SUPPLIED RECORDS:
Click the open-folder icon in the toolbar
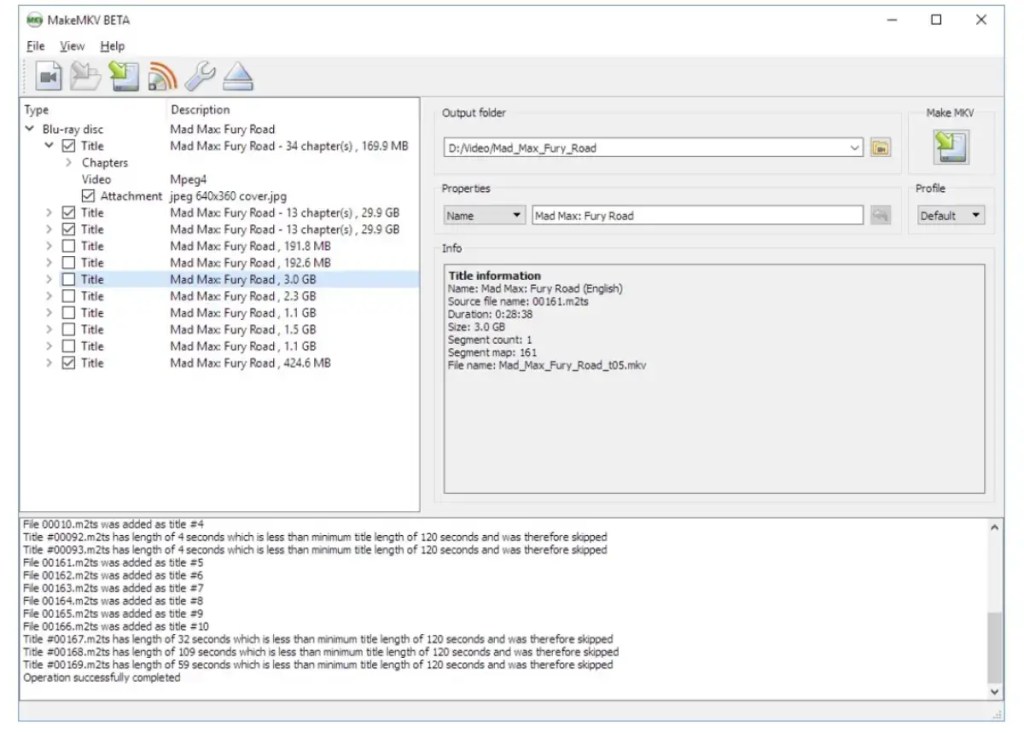Image resolution: width=1024 pixels, height=733 pixels. pyautogui.click(x=87, y=76)
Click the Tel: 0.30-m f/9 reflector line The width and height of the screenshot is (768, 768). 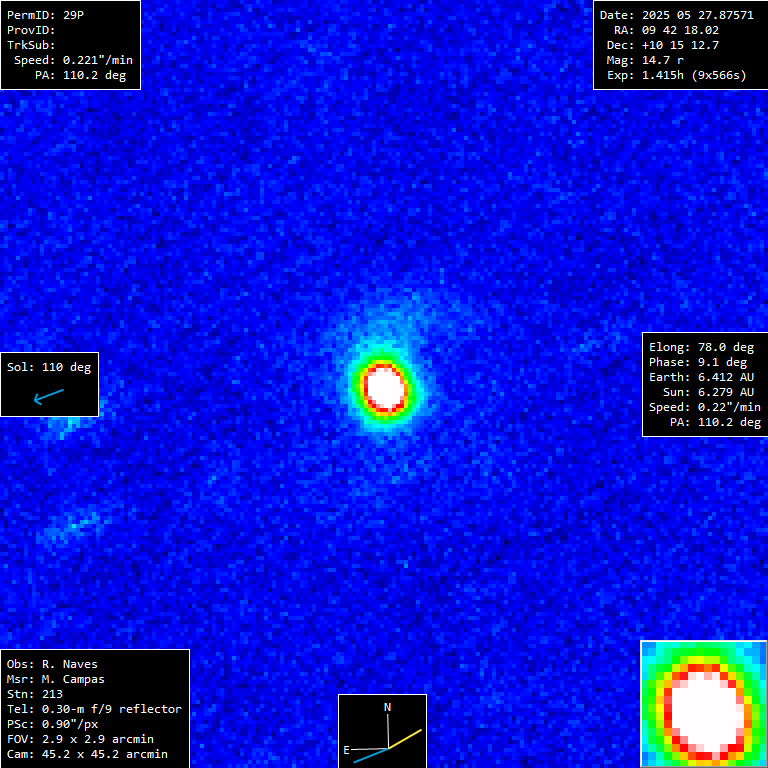pos(94,709)
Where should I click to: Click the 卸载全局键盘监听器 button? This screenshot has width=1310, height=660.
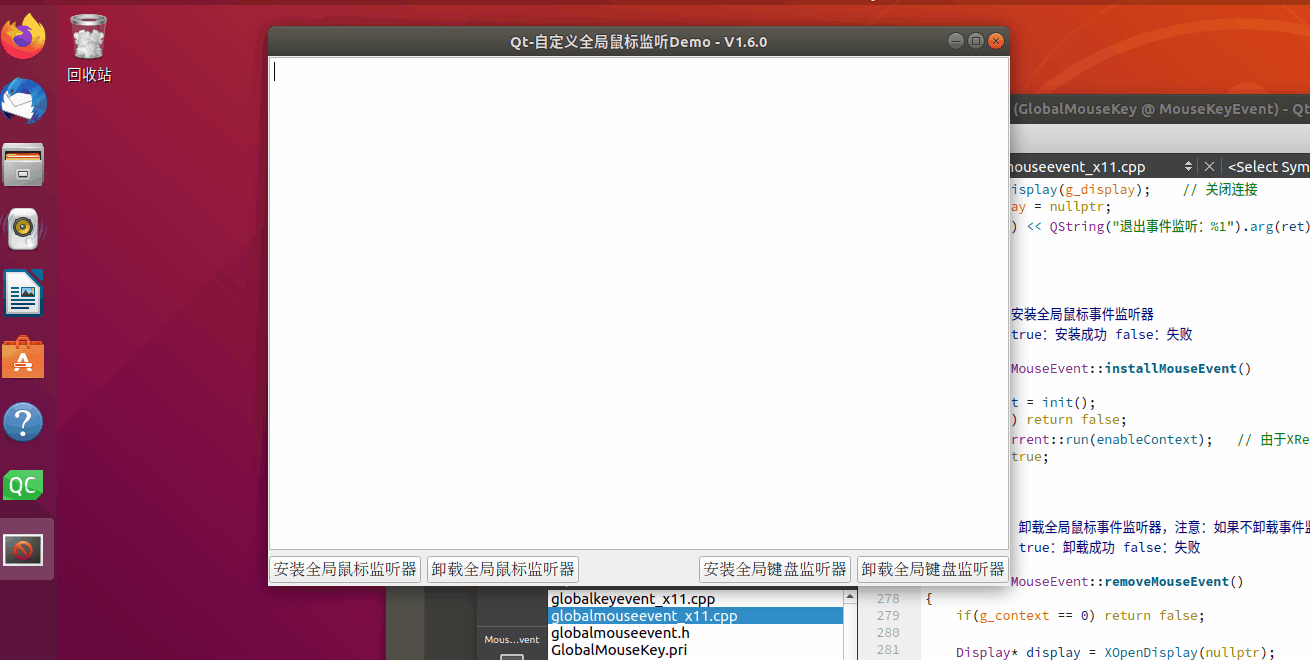tap(932, 569)
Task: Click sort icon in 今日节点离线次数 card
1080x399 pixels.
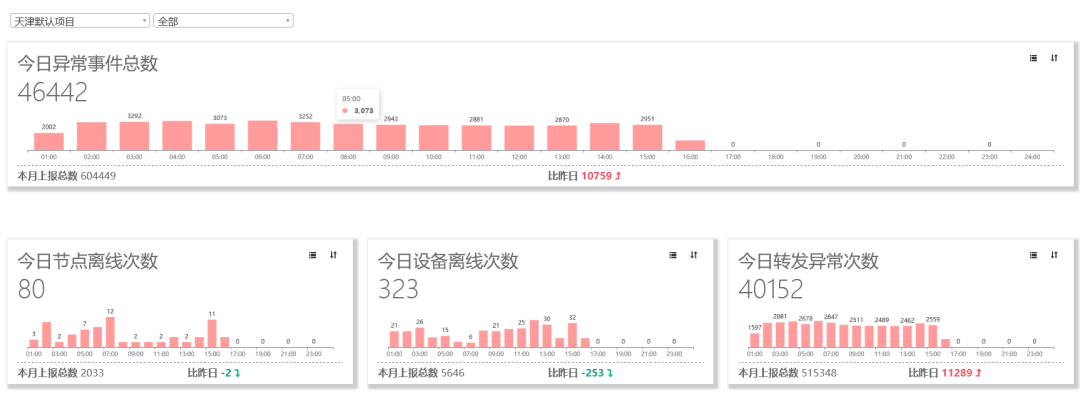Action: pyautogui.click(x=333, y=255)
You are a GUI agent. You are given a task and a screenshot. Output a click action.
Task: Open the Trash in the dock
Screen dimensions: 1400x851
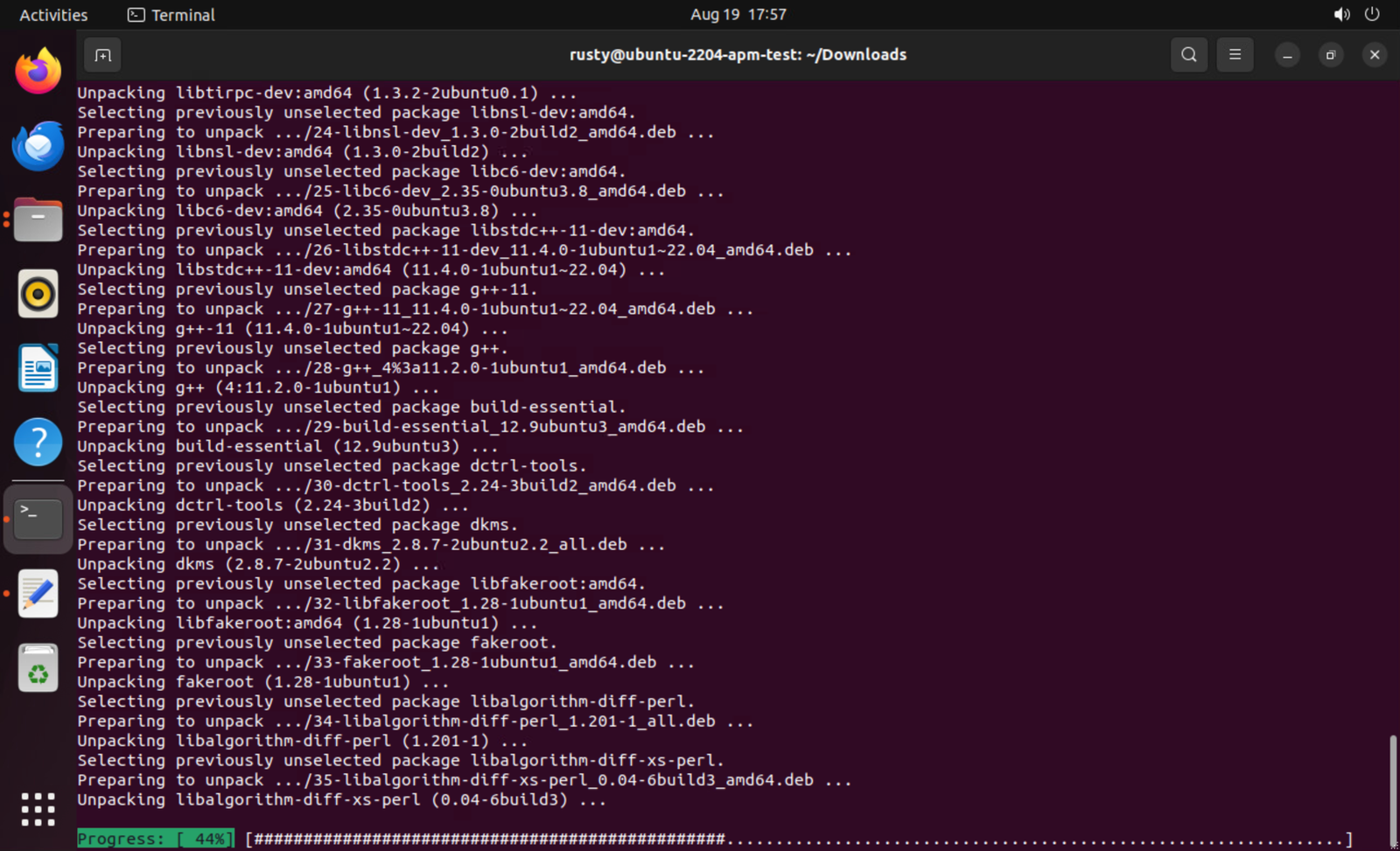pos(38,669)
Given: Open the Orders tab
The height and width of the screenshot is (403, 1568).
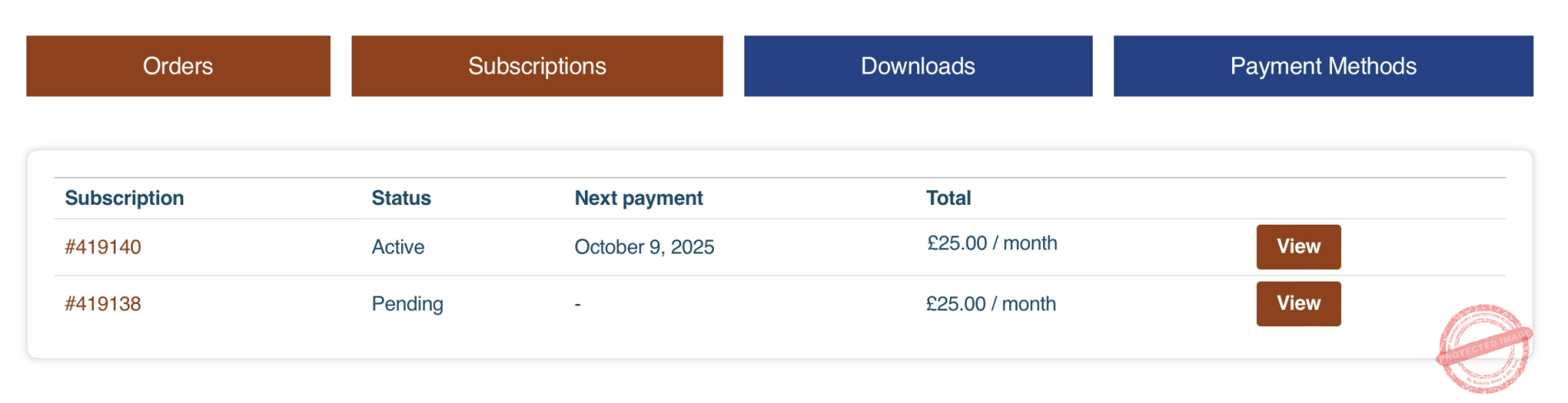Looking at the screenshot, I should [x=178, y=66].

WHAT YOU HAVE TO DO: Above are some entries. Restate word for word the lines from the one holding "Task: Click sort icon in 今日节点离线次数 card" through the one holding "Given: Open the Orders tab", but not the pictures.

EXERCISE RESULT:
Task: Click sort icon in 今日节点离线次数 card
1080x399 pixels.
Action: pyautogui.click(x=333, y=255)
You are a GUI agent. You are given a task and a screenshot. Output a click action.
Task: Open the Trash in the dock
Screen dimensions: 1400x851
pos(38,669)
Given: Open the Orders tab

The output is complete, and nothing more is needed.